Here is what happens if I apply the metrics from that sale price to Novus:
Estimate of value - $95,000 x 4,085 = $388 million
Less - net debt of $83 million
Add – Option and warrant proceeds $18 million
Market Cap - $388 million - $83 million + 18 million = $323 million
Diluted Shares Outstanding – 212 million
Estimate of value per share - $1.52
Current share price - $0.74
Again using a transaction on a neighbouring property makes Novus appear to be trading for half of what it should be.
Comparable Company - Raging River Valuation
Raging River (RRX):
Raging River is the Viking producer that Mr. Market seems to love for whatever reason. Raging River operates in the exact same Viking play that Novus does, yet has a much different valuation.
Here is how the market is valuing Raging River on a fully diluted basis:
Enterprise Value / Flowing Barrel (2012 exit rate) - $604 million/4,000 = $151,037 per flowing barrel (90% oil)

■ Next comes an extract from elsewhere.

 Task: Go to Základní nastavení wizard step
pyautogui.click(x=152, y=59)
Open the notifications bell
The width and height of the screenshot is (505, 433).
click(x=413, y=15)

Enterprise Value / Cash Flow (Q4 2012 annualized) - $604 million/$60 million = 10.06 times
Enterprise Value / Proved Reserves (Dec 31, 2012) - $604 million/11.5 million barrels = $52.53 per barrel
Raging River is valued at two to three times what Novus is (at least). I think Raging River is fully valued and maybe a little more, but certainly suggests again that Novus is selling for half of what it should.
Value Realization Process
Undervalued is one thing. Undervalued with a near term catalyst is another.
Novus is currently in the middle of a “value realization” process which is code for the company being up for sale.
This process started in earnest in January 2013 and has dragged on longer than expected. The market has lost patience and is why the Novus stock price has dropped.
I believe if Novus gets a fair offer, the company is going to be sold.
Novus is a smallish commodity producer so there are obviously risks involved.
The number one risk is the price of oil. If oil goes down, the value of Novus goes down. The Viking is a high netback play so Novus will be better off than many companies, but the bottom line is that if you are investing in a commodity producer you had better have an opinion on the underlying commodity.
Risk number two is that Novus is a one trick pony. It is pretty much fully dependent on its primary Dodsland Viking resource play. If something funny happens with that play (flood, forest fire, production issues) Novus doesn’t have a backup plan.
Risk number three relates to the horrible state of the capital markets for small Canadian resource players. If Novus wants to go to the market for equity financing it is going to be horribly dilutive. Novus doesn’t need to go to the capital markets to continue growing, but not having that option does take some things off the table (such as company acquisitions using equity).
I took the time to write this value investing submission for Gurufocus.com for one reason. I think Novus has a very real chance of doubling in the next year.
Novus ticks pretty much all of the boxes on my checklist:
- Good management team
- Extremely cheap
- Excellent high netback resource play
- Good balance sheet
- A value realizing catalyst
I own this company and would buy more tomorrow. Of course I was saying that a year ago as well so buyer beware.